Exercise requirements: Turn everything in the material from the line containing "Image resolution: width=744" down to the end into a numbered list, skipping blank lines.

-- Start of Data rows --

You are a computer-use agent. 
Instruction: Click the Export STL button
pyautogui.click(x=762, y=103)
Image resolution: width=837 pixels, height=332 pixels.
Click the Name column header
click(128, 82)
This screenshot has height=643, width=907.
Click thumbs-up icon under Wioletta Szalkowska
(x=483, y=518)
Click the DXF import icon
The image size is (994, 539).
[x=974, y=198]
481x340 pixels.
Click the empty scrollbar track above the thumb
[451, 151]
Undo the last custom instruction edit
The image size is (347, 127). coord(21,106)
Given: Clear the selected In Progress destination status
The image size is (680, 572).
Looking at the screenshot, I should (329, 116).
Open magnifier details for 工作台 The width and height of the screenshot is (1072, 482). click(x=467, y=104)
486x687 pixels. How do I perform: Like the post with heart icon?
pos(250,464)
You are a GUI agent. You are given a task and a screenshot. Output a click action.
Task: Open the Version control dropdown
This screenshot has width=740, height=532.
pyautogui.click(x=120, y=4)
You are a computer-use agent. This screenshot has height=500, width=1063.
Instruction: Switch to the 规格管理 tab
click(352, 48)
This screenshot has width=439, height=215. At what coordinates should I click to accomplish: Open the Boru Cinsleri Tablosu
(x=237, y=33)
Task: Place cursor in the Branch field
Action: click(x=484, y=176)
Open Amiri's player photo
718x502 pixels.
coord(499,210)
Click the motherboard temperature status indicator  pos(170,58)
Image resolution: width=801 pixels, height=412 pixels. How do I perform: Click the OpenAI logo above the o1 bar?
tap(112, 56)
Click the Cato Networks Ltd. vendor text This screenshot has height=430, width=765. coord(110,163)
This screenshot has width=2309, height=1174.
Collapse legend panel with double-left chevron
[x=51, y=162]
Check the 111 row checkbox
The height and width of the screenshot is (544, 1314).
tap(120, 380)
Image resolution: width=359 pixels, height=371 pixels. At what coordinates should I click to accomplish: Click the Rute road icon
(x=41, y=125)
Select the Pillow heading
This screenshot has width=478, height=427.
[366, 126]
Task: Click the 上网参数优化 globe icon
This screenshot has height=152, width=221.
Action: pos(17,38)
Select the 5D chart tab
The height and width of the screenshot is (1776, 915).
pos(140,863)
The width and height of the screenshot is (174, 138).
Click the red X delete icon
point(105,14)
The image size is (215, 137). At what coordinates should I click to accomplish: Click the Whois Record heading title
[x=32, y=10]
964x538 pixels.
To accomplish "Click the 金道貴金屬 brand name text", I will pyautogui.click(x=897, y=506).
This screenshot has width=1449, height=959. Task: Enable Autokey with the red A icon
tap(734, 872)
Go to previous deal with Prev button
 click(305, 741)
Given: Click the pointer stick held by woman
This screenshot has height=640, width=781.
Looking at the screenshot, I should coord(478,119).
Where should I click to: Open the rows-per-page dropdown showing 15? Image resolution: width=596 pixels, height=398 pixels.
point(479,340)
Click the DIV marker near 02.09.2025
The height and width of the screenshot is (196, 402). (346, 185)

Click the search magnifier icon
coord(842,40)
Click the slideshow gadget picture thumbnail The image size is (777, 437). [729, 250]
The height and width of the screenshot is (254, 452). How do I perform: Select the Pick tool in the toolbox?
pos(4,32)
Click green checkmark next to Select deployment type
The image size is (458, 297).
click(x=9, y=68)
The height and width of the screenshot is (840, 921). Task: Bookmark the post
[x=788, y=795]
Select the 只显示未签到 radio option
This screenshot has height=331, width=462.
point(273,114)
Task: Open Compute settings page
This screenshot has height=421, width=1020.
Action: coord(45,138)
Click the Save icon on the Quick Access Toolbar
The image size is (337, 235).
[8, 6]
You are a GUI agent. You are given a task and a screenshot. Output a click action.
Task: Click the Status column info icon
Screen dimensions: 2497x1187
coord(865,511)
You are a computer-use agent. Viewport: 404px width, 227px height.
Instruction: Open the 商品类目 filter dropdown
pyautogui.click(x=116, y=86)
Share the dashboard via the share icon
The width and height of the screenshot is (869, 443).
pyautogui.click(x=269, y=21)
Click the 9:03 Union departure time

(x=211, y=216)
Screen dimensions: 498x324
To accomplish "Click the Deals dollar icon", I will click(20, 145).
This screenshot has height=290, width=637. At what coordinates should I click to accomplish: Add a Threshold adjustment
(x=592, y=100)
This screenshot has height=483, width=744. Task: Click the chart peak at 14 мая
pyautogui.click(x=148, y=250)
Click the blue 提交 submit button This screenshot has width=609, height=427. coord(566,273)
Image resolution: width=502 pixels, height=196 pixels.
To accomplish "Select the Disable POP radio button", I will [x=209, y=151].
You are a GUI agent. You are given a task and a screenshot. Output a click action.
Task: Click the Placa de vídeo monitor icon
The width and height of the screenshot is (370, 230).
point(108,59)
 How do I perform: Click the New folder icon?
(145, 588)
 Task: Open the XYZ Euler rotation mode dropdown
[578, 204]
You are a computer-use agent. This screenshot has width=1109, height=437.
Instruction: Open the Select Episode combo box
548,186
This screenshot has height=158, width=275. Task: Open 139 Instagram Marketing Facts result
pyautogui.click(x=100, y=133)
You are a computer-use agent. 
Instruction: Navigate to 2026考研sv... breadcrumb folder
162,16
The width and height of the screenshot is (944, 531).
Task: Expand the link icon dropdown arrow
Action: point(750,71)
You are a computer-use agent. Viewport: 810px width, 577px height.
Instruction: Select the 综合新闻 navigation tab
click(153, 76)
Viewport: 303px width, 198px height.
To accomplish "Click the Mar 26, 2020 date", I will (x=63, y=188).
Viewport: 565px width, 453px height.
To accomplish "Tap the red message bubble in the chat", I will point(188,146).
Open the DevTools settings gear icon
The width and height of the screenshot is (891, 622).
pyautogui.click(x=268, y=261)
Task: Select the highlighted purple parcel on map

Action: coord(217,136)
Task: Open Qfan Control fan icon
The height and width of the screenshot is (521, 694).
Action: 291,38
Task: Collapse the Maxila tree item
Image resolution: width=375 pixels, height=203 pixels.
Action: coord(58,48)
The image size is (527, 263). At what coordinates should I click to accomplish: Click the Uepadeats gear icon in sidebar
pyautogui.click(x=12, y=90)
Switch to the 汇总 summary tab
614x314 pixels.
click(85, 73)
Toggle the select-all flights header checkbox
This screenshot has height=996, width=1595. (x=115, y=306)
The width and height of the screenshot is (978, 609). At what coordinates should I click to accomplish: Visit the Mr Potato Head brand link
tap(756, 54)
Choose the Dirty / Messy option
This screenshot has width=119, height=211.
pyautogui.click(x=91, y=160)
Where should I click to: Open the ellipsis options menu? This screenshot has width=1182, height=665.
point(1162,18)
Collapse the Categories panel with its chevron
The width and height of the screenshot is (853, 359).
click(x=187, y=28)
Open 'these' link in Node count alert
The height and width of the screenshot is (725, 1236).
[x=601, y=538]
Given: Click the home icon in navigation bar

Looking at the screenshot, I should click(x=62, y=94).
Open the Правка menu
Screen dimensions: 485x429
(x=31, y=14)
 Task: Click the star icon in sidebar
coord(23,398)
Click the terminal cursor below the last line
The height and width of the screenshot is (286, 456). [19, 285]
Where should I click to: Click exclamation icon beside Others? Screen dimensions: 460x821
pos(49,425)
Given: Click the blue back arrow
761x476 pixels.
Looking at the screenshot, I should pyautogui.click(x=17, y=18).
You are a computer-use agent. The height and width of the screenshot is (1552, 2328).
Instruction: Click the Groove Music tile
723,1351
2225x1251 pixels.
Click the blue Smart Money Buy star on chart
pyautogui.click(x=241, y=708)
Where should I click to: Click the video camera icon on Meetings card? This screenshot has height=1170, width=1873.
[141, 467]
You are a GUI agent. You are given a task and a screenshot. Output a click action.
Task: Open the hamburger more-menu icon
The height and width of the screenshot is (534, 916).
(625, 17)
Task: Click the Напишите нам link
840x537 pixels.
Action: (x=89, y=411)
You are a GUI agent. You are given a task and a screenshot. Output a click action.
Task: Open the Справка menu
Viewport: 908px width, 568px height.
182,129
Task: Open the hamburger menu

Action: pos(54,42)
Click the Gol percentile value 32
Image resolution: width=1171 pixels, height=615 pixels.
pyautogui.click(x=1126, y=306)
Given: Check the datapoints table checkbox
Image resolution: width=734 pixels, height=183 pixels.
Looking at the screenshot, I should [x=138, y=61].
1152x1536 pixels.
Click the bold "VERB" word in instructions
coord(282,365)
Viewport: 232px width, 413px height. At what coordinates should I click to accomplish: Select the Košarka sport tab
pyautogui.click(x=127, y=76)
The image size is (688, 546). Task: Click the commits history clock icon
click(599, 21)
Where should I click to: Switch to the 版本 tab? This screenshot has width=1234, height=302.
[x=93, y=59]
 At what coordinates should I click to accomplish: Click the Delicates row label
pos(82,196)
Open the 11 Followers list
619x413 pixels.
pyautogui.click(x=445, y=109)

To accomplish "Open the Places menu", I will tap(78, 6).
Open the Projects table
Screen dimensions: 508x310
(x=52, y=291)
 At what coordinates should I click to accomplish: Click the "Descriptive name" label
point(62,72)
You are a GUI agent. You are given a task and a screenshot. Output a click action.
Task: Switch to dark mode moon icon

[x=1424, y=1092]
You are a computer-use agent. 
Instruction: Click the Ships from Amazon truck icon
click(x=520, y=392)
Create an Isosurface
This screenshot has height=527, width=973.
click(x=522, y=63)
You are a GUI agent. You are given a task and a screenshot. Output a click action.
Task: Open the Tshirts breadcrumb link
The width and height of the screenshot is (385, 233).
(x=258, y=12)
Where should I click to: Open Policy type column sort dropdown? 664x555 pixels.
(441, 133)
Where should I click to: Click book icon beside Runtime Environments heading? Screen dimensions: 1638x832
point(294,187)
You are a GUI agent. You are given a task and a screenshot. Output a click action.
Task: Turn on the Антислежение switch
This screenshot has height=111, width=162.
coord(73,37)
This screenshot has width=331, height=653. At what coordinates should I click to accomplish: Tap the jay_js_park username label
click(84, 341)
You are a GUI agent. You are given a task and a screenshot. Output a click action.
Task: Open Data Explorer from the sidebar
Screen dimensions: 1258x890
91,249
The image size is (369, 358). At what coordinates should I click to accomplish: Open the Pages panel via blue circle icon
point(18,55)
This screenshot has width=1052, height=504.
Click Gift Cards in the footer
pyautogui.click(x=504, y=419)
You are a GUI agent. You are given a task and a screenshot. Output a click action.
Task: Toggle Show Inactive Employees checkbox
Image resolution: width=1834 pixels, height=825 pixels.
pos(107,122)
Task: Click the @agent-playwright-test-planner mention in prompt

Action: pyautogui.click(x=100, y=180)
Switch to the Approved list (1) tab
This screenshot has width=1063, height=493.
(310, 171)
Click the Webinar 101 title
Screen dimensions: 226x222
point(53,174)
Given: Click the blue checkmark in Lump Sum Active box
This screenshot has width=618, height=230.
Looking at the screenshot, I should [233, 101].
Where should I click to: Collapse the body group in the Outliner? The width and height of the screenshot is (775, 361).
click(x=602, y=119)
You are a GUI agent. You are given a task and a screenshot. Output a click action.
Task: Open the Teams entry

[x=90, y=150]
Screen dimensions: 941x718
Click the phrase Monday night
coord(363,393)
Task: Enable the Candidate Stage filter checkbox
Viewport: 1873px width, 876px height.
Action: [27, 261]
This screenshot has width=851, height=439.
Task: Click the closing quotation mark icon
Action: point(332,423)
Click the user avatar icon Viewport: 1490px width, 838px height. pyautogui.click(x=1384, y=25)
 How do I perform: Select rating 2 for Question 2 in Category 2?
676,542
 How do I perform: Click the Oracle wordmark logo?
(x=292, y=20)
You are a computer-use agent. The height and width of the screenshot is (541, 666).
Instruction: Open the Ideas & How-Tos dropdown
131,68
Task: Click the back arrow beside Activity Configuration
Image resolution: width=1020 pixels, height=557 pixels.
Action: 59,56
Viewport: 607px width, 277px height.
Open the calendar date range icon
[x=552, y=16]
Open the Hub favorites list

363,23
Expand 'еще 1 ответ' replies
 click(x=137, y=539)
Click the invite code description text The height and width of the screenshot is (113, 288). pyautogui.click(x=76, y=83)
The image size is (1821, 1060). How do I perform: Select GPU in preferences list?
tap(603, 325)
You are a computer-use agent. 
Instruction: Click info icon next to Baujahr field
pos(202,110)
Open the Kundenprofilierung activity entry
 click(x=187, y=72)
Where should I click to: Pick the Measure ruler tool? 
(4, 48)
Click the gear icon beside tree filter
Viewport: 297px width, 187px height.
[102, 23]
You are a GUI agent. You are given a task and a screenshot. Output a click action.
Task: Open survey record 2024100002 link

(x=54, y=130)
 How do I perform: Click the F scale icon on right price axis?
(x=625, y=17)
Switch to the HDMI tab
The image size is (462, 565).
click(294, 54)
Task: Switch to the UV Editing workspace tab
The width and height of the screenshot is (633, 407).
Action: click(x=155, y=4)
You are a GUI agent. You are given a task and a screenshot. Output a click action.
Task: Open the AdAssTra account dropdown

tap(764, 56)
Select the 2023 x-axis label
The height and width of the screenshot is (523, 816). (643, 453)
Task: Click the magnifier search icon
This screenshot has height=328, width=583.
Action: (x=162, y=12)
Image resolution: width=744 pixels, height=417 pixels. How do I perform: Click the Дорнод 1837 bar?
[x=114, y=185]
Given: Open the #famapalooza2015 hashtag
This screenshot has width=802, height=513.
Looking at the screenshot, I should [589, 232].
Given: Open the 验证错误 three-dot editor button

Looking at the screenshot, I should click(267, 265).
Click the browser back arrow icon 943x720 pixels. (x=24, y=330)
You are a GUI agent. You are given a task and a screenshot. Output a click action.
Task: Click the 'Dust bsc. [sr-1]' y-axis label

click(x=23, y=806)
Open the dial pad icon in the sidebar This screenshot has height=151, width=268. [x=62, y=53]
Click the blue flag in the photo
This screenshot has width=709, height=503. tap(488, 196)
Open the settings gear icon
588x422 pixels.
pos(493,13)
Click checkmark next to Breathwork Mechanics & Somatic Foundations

-- End of Data rows --

Final answer:
1. Image resolution: width=744 pixels, height=417 pixels. How do I perform: Click the Дорнод 1837 bar?
2. [x=114, y=185]
3. Given: Open the #famapalooza2015 hashtag
4. This screenshot has width=802, height=513.
5. Looking at the screenshot, I should [589, 232].
6. Given: Open the 验证错误 three-dot editor button
7. Looking at the screenshot, I should click(267, 265).
8. Click the browser back arrow icon 943x720 pixels. (x=24, y=330)
9. You are a GUI agent. You are given a task and a screenshot. Output a click action.
10. Task: Click the 'Dust bsc. [sr-1]' y-axis label
11. click(x=23, y=806)
12. Open the dial pad icon in the sidebar This screenshot has height=151, width=268. [x=62, y=53]
13. Click the blue flag in the photo
14. This screenshot has width=709, height=503. tap(488, 196)
15. Open the settings gear icon
16. 588x422 pixels.
17. pos(493,13)
18. Click checkmark next to Breathwork Mechanics & Somatic Foundations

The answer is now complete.